● TASK GOAL
Start at the line with "Given: Click the 必須 badge beside 配信タイミング設定" and print every line through the end of the material below. Keep it exact and free of pictures.

START GIVEN INFORMATION

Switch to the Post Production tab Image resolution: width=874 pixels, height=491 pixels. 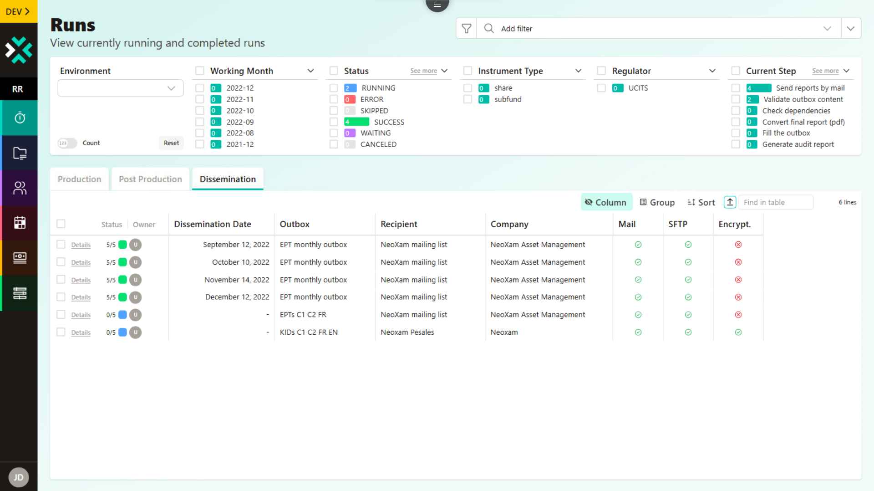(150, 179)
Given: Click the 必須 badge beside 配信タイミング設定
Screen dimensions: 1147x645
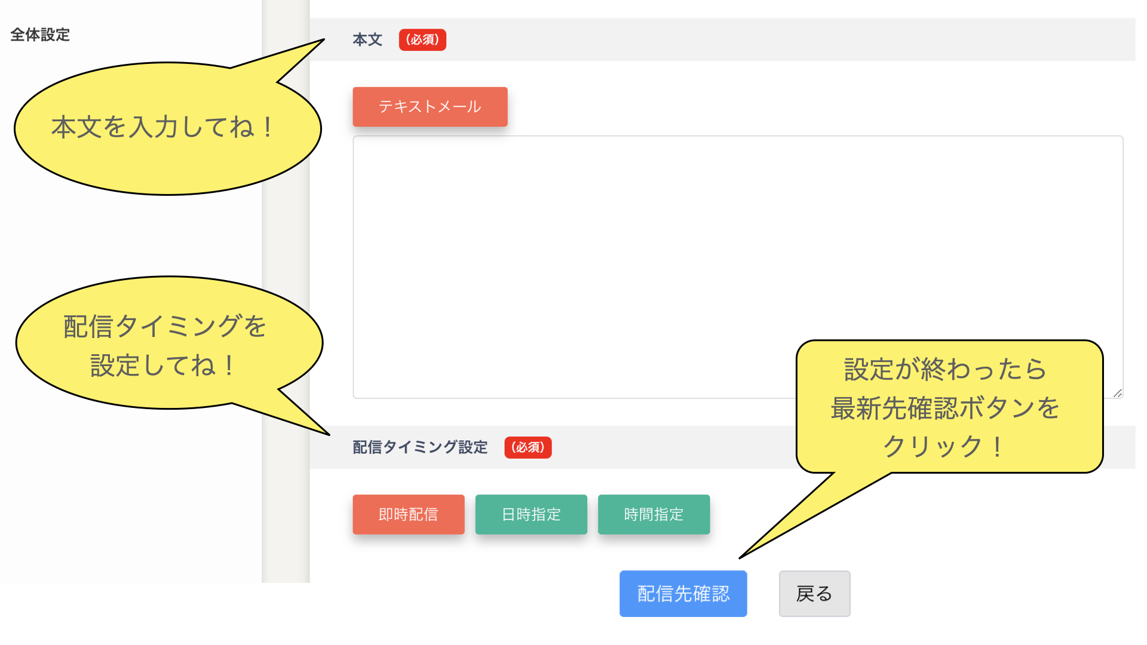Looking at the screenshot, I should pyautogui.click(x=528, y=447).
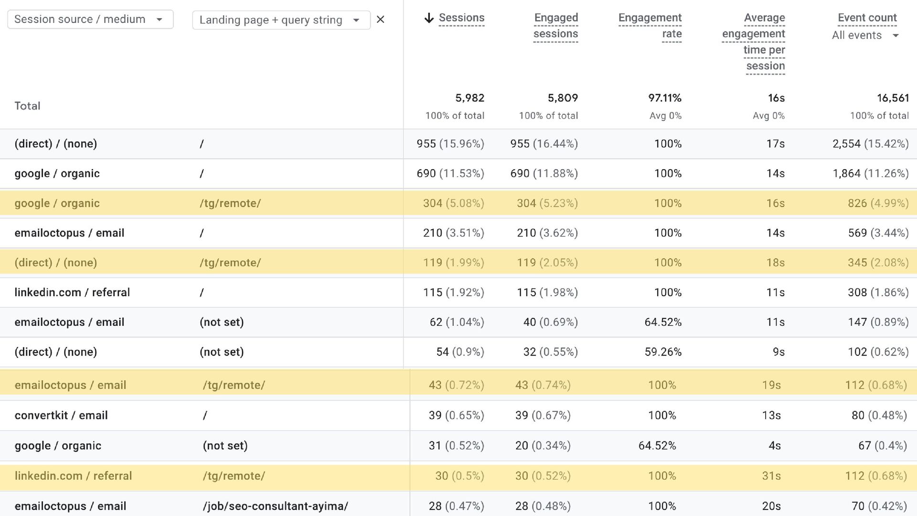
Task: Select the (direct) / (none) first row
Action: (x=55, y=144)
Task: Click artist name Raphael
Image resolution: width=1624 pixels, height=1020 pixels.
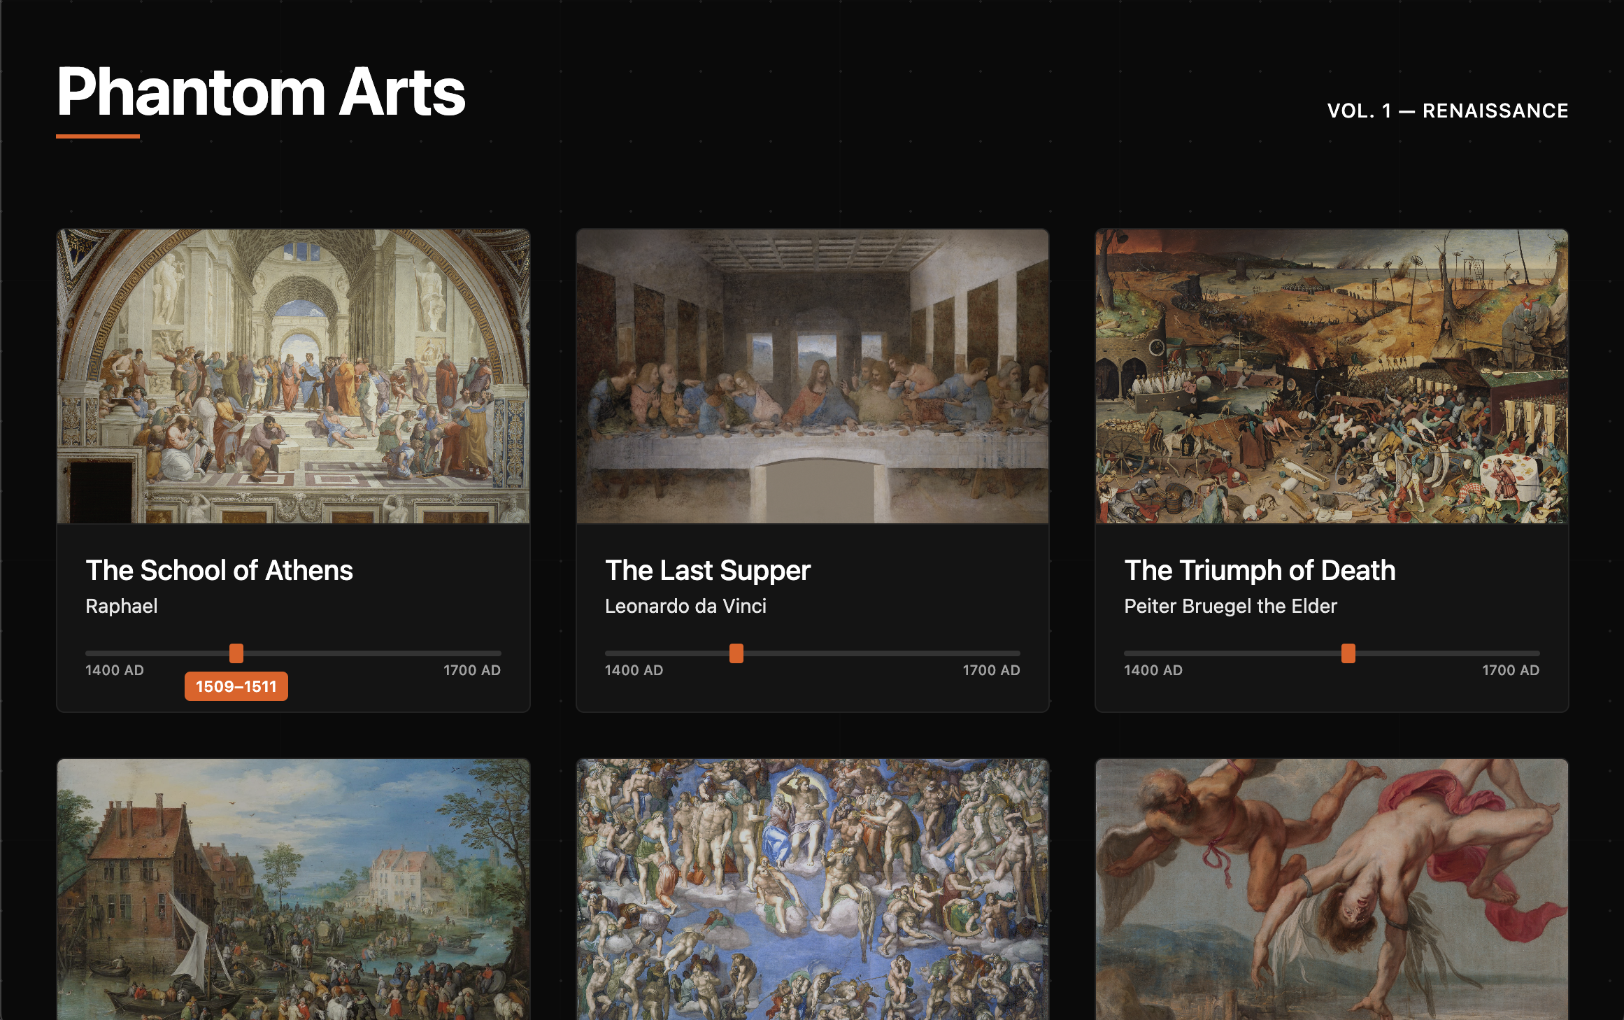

END GIVEN INFORMATION

● WRITTEN REPLY
Given: Click the 必須 badge beside 配信タイミング設定
Screen dimensions: 1147x645
Looking at the screenshot, I should pyautogui.click(x=528, y=447).
Task: Select the (direct) / (none) first row
Action: (x=55, y=144)
Task: Click artist name Raphael
Image resolution: width=1624 pixels, height=1020 pixels.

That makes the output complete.